== Direction ==
Convert every line of the listing below into a JSON list of strings, with one string per line and blank lines omitted.

== Stored dataset listing ==
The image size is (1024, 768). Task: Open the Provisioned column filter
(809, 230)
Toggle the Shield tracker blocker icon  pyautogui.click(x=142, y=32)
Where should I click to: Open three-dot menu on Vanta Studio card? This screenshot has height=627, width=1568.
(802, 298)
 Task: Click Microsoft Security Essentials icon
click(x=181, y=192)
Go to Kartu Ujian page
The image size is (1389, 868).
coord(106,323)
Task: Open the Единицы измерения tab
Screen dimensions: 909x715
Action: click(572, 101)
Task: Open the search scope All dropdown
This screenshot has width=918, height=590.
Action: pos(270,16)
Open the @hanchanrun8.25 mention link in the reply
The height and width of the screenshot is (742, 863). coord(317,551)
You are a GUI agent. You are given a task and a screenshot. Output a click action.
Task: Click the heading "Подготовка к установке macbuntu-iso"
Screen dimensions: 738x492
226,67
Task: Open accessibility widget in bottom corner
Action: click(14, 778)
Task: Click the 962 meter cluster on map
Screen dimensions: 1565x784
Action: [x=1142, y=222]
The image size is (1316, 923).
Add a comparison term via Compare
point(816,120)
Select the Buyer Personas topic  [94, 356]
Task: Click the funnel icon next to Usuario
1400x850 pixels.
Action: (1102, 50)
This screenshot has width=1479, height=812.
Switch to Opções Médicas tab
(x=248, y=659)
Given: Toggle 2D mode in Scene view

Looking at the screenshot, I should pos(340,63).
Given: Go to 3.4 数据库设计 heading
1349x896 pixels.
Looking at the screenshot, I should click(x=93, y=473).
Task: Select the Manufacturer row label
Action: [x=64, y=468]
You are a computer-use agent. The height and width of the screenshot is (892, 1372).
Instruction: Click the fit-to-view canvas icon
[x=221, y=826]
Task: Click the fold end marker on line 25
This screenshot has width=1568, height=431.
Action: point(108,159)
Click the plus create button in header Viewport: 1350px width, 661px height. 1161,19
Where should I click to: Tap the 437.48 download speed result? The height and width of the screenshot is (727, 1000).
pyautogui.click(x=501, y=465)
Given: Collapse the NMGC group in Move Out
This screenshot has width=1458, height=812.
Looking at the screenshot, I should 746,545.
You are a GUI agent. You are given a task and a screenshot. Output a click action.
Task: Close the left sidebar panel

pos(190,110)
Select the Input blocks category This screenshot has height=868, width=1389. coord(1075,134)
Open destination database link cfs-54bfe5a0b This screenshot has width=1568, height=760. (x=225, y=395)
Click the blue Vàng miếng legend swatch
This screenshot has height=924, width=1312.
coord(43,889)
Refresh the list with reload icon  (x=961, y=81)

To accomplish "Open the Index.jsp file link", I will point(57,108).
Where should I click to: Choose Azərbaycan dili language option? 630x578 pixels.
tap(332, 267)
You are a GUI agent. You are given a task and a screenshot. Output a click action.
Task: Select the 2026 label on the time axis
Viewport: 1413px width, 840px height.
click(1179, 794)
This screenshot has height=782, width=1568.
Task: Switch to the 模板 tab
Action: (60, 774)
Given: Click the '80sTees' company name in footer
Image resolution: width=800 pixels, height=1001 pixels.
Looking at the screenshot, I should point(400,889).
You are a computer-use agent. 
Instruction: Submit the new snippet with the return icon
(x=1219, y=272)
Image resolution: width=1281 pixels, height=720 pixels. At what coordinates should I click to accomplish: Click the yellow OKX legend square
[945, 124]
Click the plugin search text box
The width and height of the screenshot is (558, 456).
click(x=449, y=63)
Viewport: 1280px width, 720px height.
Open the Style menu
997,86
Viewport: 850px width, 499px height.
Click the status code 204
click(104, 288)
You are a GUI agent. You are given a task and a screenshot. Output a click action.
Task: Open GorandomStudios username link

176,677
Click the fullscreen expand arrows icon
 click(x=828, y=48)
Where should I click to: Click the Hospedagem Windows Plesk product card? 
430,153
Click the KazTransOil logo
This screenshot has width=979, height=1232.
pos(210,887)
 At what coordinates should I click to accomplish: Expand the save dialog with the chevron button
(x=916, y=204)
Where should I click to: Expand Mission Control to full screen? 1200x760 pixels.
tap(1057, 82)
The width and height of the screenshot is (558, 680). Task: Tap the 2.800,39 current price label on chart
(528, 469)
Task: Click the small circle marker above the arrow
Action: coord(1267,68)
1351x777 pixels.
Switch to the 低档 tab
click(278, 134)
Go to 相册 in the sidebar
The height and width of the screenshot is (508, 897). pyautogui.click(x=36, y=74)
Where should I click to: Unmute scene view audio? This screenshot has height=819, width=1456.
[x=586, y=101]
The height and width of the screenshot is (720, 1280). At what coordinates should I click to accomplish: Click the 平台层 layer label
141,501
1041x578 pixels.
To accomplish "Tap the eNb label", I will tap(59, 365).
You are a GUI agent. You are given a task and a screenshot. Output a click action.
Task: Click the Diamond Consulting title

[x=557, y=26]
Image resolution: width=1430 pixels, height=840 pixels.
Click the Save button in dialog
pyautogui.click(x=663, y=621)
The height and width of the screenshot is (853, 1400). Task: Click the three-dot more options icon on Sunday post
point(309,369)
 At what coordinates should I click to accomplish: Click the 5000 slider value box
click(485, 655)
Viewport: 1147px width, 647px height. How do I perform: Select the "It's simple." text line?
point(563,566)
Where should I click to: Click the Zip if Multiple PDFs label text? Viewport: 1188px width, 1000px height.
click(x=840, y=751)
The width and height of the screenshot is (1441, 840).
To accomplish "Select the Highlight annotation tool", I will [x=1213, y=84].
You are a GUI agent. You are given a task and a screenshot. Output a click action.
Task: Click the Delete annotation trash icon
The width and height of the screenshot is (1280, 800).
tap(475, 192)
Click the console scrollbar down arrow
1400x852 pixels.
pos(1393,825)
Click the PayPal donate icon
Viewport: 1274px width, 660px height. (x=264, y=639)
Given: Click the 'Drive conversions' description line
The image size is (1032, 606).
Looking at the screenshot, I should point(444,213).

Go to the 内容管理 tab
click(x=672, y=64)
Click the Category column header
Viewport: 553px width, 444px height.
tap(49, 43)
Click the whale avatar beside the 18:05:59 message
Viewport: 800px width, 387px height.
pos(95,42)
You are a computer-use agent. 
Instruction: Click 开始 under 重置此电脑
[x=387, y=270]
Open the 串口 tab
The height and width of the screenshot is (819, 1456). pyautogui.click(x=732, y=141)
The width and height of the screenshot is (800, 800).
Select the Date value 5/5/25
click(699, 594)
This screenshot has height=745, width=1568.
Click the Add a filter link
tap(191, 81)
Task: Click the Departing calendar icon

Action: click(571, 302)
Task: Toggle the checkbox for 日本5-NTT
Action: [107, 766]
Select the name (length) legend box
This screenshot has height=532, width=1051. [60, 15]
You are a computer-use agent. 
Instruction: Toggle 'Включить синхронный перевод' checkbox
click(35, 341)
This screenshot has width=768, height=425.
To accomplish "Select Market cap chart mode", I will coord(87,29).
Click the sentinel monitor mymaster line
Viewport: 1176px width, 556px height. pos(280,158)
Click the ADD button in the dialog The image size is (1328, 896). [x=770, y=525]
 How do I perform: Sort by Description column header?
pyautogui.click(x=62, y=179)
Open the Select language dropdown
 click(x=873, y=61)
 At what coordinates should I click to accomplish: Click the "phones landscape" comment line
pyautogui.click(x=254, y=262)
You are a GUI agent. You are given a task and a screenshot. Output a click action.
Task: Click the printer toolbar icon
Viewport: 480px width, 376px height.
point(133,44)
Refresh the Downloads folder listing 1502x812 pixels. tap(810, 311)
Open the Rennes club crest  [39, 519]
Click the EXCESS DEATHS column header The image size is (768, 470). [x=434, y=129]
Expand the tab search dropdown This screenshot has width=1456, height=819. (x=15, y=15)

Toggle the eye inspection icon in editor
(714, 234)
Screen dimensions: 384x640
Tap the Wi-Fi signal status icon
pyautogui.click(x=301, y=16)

== Answer below ==
[
  "The image size is (1024, 768). Task: Open the Provisioned column filter",
  "(809, 230)",
  "Toggle the Shield tracker blocker icon  pyautogui.click(x=142, y=32)",
  "Where should I click to: Open three-dot menu on Vanta Studio card? This screenshot has height=627, width=1568.",
  "(802, 298)",
  " Task: Click Microsoft Security Essentials icon",
  "click(x=181, y=192)",
  "Go to Kartu Ujian page",
  "The image size is (1389, 868).",
  "coord(106,323)",
  "Task: Open the Единицы измерения tab",
  "Screen dimensions: 909x715",
  "Action: click(572, 101)",
  "Task: Open the search scope All dropdown",
  "This screenshot has width=918, height=590.",
  "Action: pos(270,16)",
  "Open the @hanchanrun8.25 mention link in the reply",
  "The height and width of the screenshot is (742, 863). coord(317,551)",
  "You are a GUI agent. You are given a task and a screenshot. Output a click action.",
  "Task: Click the heading \"Подготовка к установке macbuntu-iso\"",
  "Screen dimensions: 738x492",
  "226,67",
  "Task: Open accessibility widget in bottom corner",
  "Action: click(14, 778)",
  "Task: Click the 962 meter cluster on map",
  "Screen dimensions: 1565x784",
  "Action: [x=1142, y=222]",
  "The image size is (1316, 923).",
  "Add a comparison term via Compare",
  "point(816,120)",
  "Select the Buyer Personas topic  [94, 356]",
  "Task: Click the funnel icon next to Usuario",
  "1400x850 pixels.",
  "Action: (1102, 50)",
  "This screenshot has width=1479, height=812.",
  "Switch to Opções Médicas tab",
  "(x=248, y=659)",
  "Given: Toggle 2D mode in Scene view",
  "Looking at the screenshot, I should pos(340,63).",
  "Given: Go to 3.4 数据库设计 heading",
  "1349x896 pixels.",
  "Looking at the screenshot, I should click(x=93, y=473).",
  "Task: Select the Manufacturer row label",
  "Action: [x=64, y=468]",
  "You are a computer-use agent. The height and width of the screenshot is (892, 1372).",
  "Instruction: Click the fit-to-view canvas icon",
  "[x=221, y=826]",
  "Task: Click the fold end marker on line 25",
  "This screenshot has width=1568, height=431.",
  "Action: point(108,159)",
  "Click the plus create button in header Viewport: 1350px width, 661px height. 1161,19",
  "Where should I click to: Tap the 437.48 download speed result? The height and width of the screenshot is (727, 1000).",
  "pyautogui.click(x=501, y=465)",
  "Given: Collapse the NMGC group in Move Out",
  "This screenshot has width=1458, height=812.",
  "Looking at the screenshot, I should 746,545.",
  "You are a GUI agent. You are given a task and a screenshot. Output a click action.",
  "Task: Close the left sidebar panel",
  "pos(190,110)",
  "Select the Input blocks category This screenshot has height=868, width=1389. coord(1075,134)",
  "Open destination database link cfs-54bfe5a0b This screenshot has width=1568, height=760. (x=225, y=395)",
  "Click the blue Vàng miếng legend swatch",
  "This screenshot has height=924, width=1312.",
  "coord(43,889)",
  "Refresh the list with reload icon  (x=961, y=81)",
  "To accomplish \"Open the Index.jsp file link\", I will point(57,108).",
  "Where should I click to: Choose Azərbaycan dili language option? 630x578 pixels.",
  "tap(332, 267)",
  "You are a GUI agent. You are given a task and a screenshot. Output a click action.",
  "Task: Select the 2026 label on the time axis",
  "Viewport: 1413px width, 840px height.",
  "click(1179, 794)",
  "This screenshot has height=782, width=1568.",
  "Task: Switch to the 模板 tab",
  "Action: (60, 774)",
  "Given: Click the '80sTees' company name in footer",
  "Image resolution: width=800 pixels, height=1001 pixels.",
  "Looking at the screenshot, I should point(400,889).",
  "You are a computer-use agent. ",
  "Instruction: Submit the new snippet with the return icon",
  "(x=1219, y=272)",
  "Image resolution: width=1281 pixels, height=720 pixels. At what coordinates should I click to accomplish: Click the yellow OKX legend square",
  "[945, 124]",
  "Click the plugin search text box",
  "The width and height of the screenshot is (558, 456).",
  "click(x=449, y=63)",
  "Viewport: 1280px width, 720px height.",
  "Open the Style menu",
  "997,86",
  "Viewport: 850px width, 499px height.",
  "Click the status code 204",
  "click(104, 288)",
  "You are a GUI agent. You are given a task and a screenshot. Output a click action.",
  "Task: Open GorandomStudios username link",
  "176,677",
  "Click the fullscreen expand arrows icon",
  " click(x=828, y=48)",
  "Where should I click to: Click the Hospedagem Windows Plesk product card? ",
  "430,153",
  "Click the KazTransOil logo",
  "This screenshot has width=979, height=1232.",
  "pos(210,887)",
  " At what coordinates should I click to accomplish: Expand the save dialog with the chevron button",
  "(x=916, y=204)",
  "Where should I click to: Expand Mission Control to full screen? 1200x760 pixels.",
  "tap(1057, 82)",
  "The width and height of the screenshot is (558, 680). Task: Tap the 2.800,39 current price label on chart",
  "(528, 469)",
  "Task: Click the small circle marker above the arrow",
  "Action: coord(1267,68)",
  "1351x777 pixels.",
  "Switch to the 低档 tab",
  "click(278, 134)",
  "Go to 相册 in the sidebar",
  "The height and width of the screenshot is (508, 897). pyautogui.click(x=36, y=74)",
  "Where should I click to: Unmute scene view audio? This screenshot has height=819, width=1456.",
  "[x=586, y=101]",
  "The height and width of the screenshot is (720, 1280). At what coordinates should I click to accomplish: Click the 平台层 layer label",
  "141,501",
  "1041x578 pixels.",
  "To accomplish \"Tap the eNb label\", I will tap(59, 365).",
  "You are a GUI agent. You are given a task and a screenshot. Output a click action.",
  "Task: Click the Diamond Consulting title",
  "[x=557, y=26]",
  "Image resolution: width=1430 pixels, height=840 pixels.",
  "Click the Save button in dialog",
  "pyautogui.click(x=663, y=621)",
  "The height and width of the screenshot is (853, 1400). Task: Click the three-dot more options icon on Sunday post",
  "point(309,369)",
  " At what coordinates should I click to accomplish: Click the 5000 slider value box",
  "click(485, 655)",
  "Viewport: 1147px width, 647px height. How do I perform: Select the \"It's simple.\" text line?",
  "point(563,566)",
  "Where should I click to: Click the Zip if Multiple PDFs label text? Viewport: 1188px width, 1000px height.",
  "click(x=840, y=751)",
  "The width and height of the screenshot is (1441, 840).",
  "To accomplish \"Select the Highlight annotation tool\", I will [x=1213, y=84].",
  "You are a GUI agent. You are given a task and a screenshot. Output a click action.",
  "Task: Click the Delete annotation trash icon",
  "The width and height of the screenshot is (1280, 800).",
  "tap(475, 192)",
  "Click the console scrollbar down arrow",
  "1400x852 pixels.",
  "pos(1393,825)",
  "Click the PayPal donate icon",
  "Viewport: 1274px width, 660px height. (x=264, y=639)",
  "Given: Click the 'Drive conversions' description line",
  "The image size is (1032, 606).",
  "Looking at the screenshot, I should point(444,213).",
  "Go to the 内容管理 tab",
  "click(x=672, y=64)",
  "Click the Category column header",
  "Viewport: 553px width, 444px height.",
  "tap(49, 43)",
  "Click the whale avatar beside the 18:05:59 message",
  "Viewport: 800px width, 387px height.",
  "pos(95,42)",
  "You are a computer-use agent. ",
  "Instruction: Click 开始 under 重置此电脑",
  "[x=387, y=270]",
  "Open the 串口 tab",
  "The height and width of the screenshot is (819, 1456). pyautogui.click(x=732, y=141)",
  "The width and height of the screenshot is (800, 800).",
  "Select the Date value 5/5/25",
  "click(699, 594)",
  "This screenshot has height=745, width=1568.",
  "Click the Add a filter link",
  "tap(191, 81)",
  "Task: Click the Departing calendar icon",
  "Action: click(571, 302)",
  "Task: Toggle the checkbox for 日本5-NTT",
  "Action: [107, 766]",
  "Select the name (length) legend box",
  "This screenshot has height=532, width=1051. [60, 15]",
  "You are a computer-use agent. ",
  "Instruction: Toggle 'Включить синхронный перевод' checkbox",
  "click(35, 341)",
  "This screenshot has width=768, height=425.",
  "To accomplish \"Select Market cap chart mode\", I will coord(87,29).",
  "Click the sentinel monitor mymaster line",
  "Viewport: 1176px width, 556px height. pos(280,158)",
  "Click the ADD button in the dialog The image size is (1328, 896). [x=770, y=525]",
  " How do I perform: Sort by Description column header?",
  "pyautogui.click(x=62, y=179)",
  "Open the Select language dropdown",
  " click(x=873, y=61)",
  " At what coordinates should I click to accomplish: Click the \"phones landscape\" comment line",
  "pyautogui.click(x=254, y=262)",
  "You are a GUI agent. You are given a task and a screenshot. Output a click action.",
  "Task: Click the printer toolbar icon",
  "Viewport: 480px width, 376px height.",
  "point(133,44)",
  "Refresh the Downloads folder listing 1502x812 pixels. tap(810, 311)",
  "Open the Rennes club crest  [39, 519]",
  "Click the EXCESS DEATHS column header The image size is (768, 470). [x=434, y=129]",
  "Expand the tab search dropdown This screenshot has width=1456, height=819. (x=15, y=15)",
  "Toggle the eye inspection icon in editor",
  "(714, 234)",
  "Screen dimensions: 384x640",
  "Tap the Wi-Fi signal status icon",
  "pyautogui.click(x=301, y=16)"
]